== Tasks for this exercise ==
1: Reproduce the part of the stepper motor post starting with "Thanks Nick for" and going on through "to be generated.".
2: In the stepper motor post, list every distinct name beginning with an underscore that appears in the body of the function motorStep, in order of first appearance.

Thanks Nick for the explanation. I do a lot javascript scripts so in advanced
c programming Im quite new. 
Not sure why the motors should be slower, unless it is simply a matter of the "step, dammit!" instructions taking longer to be generated.
I made a little video about the speed problem with float/long calculations:
Both times Im going to Point(50;10).
- Part: All calculations and positions storings are FLOAT
- Part: All calculations and positions storings are LONG (I choosen a value thats still ok for long calcs <2.147.000.000)
What I observed:
- With all float values the motors need to get to Point(50;10) approx 45 seconds, and
the motors are very loud
- With all long values the motors need 22 seconds (thats twice as fast) and the motors dont get
that loud.
My stepping method looks like this:
void AxisCtrl::motorStep()
{
unsigned long currentMicros = micros();
if(currentMicros - _previousCycle > _motorSpeed) {
if(_stepDone == 0){
setMotorDir();
incrementCurrStep();
}
_previousCycle = currentMicros;
if(_motorPinState == 0){
_motorPinState = 1;
} else {
_motorPinState = 0;
}
digitalWrite(_motorPin,_motorPinState);
++_stepDone;
if(_stepDone == 2){
_stepDone = 0;
if(_currPos > 0){
_axisHomed = false;
}
}
}
}
void AxisCtrl::incrementCurrStep()
{
if(_motorDir == true){
_currPos += _normLenghtPerStep;
} else {
_currPos -= _normLenghtPerStep;
}
}
void AxisCtrl::setMotorDir()

== Entries supplied ==
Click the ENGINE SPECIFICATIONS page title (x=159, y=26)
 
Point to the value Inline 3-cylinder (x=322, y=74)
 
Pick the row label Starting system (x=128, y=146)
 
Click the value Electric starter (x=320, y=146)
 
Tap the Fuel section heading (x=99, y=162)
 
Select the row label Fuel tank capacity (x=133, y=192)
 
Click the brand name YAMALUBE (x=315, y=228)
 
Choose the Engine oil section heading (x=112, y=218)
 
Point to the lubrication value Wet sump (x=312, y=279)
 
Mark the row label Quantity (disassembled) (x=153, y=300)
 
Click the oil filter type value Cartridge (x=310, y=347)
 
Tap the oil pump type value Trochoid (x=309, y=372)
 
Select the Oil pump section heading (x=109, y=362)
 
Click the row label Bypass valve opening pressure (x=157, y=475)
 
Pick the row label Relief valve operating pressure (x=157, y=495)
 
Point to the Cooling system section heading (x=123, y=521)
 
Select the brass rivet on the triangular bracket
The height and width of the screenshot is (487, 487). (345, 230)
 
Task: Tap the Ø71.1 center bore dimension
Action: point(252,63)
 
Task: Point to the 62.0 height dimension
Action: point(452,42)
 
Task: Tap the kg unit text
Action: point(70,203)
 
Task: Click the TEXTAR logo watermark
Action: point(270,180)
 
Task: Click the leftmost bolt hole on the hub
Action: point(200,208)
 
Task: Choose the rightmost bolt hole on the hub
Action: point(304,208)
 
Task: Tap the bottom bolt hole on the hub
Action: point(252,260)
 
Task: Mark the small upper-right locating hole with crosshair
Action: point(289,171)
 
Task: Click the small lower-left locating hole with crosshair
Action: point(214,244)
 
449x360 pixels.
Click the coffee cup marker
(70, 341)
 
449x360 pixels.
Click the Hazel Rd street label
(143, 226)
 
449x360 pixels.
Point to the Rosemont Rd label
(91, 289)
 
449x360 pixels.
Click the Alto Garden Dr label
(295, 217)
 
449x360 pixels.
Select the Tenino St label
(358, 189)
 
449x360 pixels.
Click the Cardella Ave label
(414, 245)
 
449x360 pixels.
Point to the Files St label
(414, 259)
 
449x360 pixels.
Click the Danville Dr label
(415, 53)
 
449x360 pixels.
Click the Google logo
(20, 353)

== Correct answers ==
1:
Thanks Nick for the explanation. I do a lot javascript scripts so in advanced
c programming Im quite new. 
Not sure why the motors should be slower, unless it is simply a matter of the "step, dammit!" instructions taking longer to be generated.

2:
_previousCycle
_motorSpeed
_stepDone
_motorPinState
_motorPin
_currPos
_axisHomed